SetEncoderConfig

class lightning_ir.models.set_encoder.SetEncoderConfig(*args, depth: int = 100, add_extra_token: bool = False, sample_missing_docs: bool = True, **kwargs)[source]

Bases: MonoConfig

Configuration class for a SetEncoder model.

__init__(*args, depth: int = 100, add_extra_token: bool = False, sample_missing_docs: bool = True, **kwargs)[source]

A SetEncoder model encodes a query and a set of documents jointly. Each document’s embedding is updated with context from the entire set, and a relevance score is computed per document using a linear layer.

Parameters:
  • depth (int) – Number of documents to encode per query. Defaults to 100.

  • add_extra_token (bool) – Whether to add an extra token to the input sequence to separate the query from the documents. Defaults to False.

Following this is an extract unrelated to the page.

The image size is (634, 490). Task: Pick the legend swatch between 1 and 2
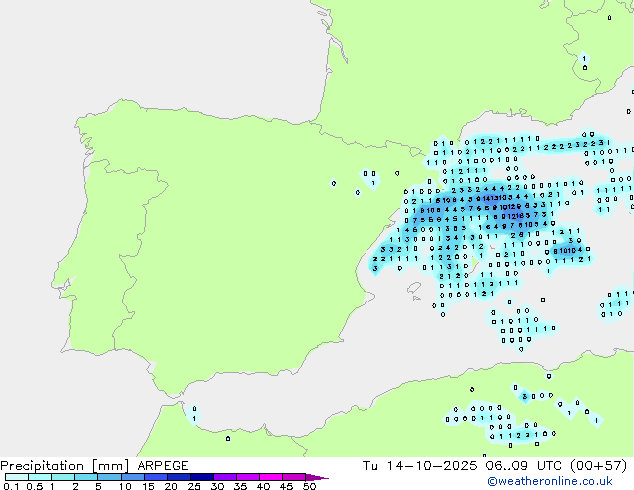62,477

  • sample_missing_docs (bool) – Whether to sample missing documents when the number of documents is less than the specified depth. Defaults to True.

Methods

__init__(*args[, depth, add_extra_token, ...])

A SetEncoder model encodes a query and a set of documents jointly.

Attributes

model_type

Model type for a SetEncoder model.

backbone_model_type: str | None = None

Backbone model type for the configuration. Set by LightningIRModelClassFactory().

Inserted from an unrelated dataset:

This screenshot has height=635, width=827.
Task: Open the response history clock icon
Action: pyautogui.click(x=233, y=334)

classmethod from_pretrained(pretrained_model_name_or_path: str | Path, *args, **kwargs) LightningIRConfig

Loads the configuration from a pretrained model. Wraps the transformers.PretrainedConfig.from_pretrained

Parameters:

pretrained_model_name_or_path (str | Path) – Pretrained model name or path.

Returns:

Derived LightningIRConfig class.

Return type:

LightningIRConfig

Raises:

ValueError – If pretrained_model_name_or_path is not a Lightning IR model and no LightningIRConfig is passed.

get_tokenizer_kwargs(Tokenizer: Type[LightningIRTokenizer]) Dict[str, Any]

Returns the keyword arguments for the tokenizer. This method is used to pass the configuration parameters to the tokenizer.

Parameters:

Tokenizer (Type[LightningIRTokenizer]) – Class of the tokenizer to be used.

Returns:

Keyword arguments for the tokenizer.

Return type:

Dict[str, Any]

model_type: str = 'set-encoder'

Model type for a SetEncoder model.

to_dict() Dict[str, Any]

Overrides the transformers.PretrainedConfig.to_dict method to include the added arguments and the backbone model type.

Returns:

Configuration dictionary.

Return type:

Dict[str, Any]